I like watching people’s facial expressions when I tell them I photograph architecture. When they find out I’m a photographer, everyone wants to know what I shoot. They suggest weddings, portraits, sports, and so on. No, I tell them, I photograph architecture. Their faces frequently contort into a mixture of surprise, confusion, and interest. It’s the last thing they would have guessed. How did you get into that, and what does that even mean, they wonder. It took some time, but I found what I love.
I grew up in Pittsburgh, PA, and when I went to college I thought I wanted to be an astronomer and maybe an astronaut, so I studied physics. I ended up getting my degree in physics, but when I realized I didn’t want to get a PhD but did want to be employable, I decided to stay another year and get a masters degree in electrical engineering. After working a few years as an engineer, I moved over to software engineering. I went back to school to get a degree in that, too.
None of this degree hoarding activity has anything to do with architecture or photography, but I’m getting there. Along the way, I’ve always been a very creative person, and I have been devoted to music from a young age. I started on piano and learned saxophone when I got to elementary school. I focused on jazz, and in college I became a semi-professional musician. I played in a 20-piece big band that performed at weddings and other events. Each winter we took a trip to Aruba to play at some of the hotels and resorts there. I haven’t played the sax since then, but I still play jazz piano and also jazz organ.
So that’s my creative background. When I moved to Las Vegas several years ago, I already had a strong interest in photography. My interest grew after visiting all the national parks that surround Las Vegas. I fell in love with landscape photography, and I started to sell my work in different venues.
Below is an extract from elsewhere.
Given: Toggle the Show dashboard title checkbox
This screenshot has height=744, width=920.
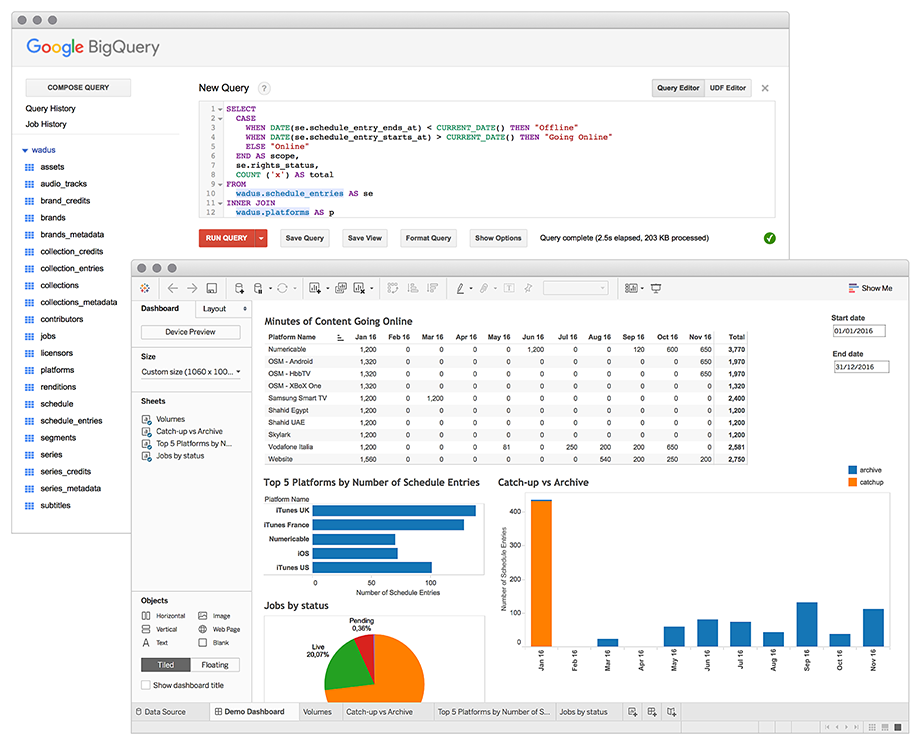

But I wanted more from photography. I loved it so much I wanted to make it my career. Around the same time, I discovered my attraction to architecture. I don’t know what there is about it, but when I enter a beautiful hotel or office building, a sleek, modern restaurant, or a restored historic building, I often feel a compelling desire to photograph it. It just speaks to me on some level. I started to realize I was drawing inspiration from architecture and design.
Maybe it’s time for another degree.
Absolutely not! I’m finished with school! I never studied architecture in school, although it’s one of my hobbies now. I like to read about the history of architecture as well as the current trends and developments. But I’m not an architect, and I never wanted to be one. Through photography, however, I have discovered my interest in exploring architecture and design. Even more than the national parks, architecture inspires my desire to make great photographs, and I’ve devoted myself to architectural photography.
I think the bottom line is I’m a creative person, and that’s the way I’ve always been. Maybe I’m an artist--at least I try to be. Whether it be in music or in photography, I love creating something beautiful. In architectural photography, my art serves the architect and designer. Your work always takes precedence, but through my photography I get to tell your story and help you share what you’ve accomplished. As you explore my portfolio of architectural photography, I hope you recognize my dedication both to architecture and to its photography.
It’s been a journey, but I’ve found my way here, and my heart tells me this time I’m here to stay.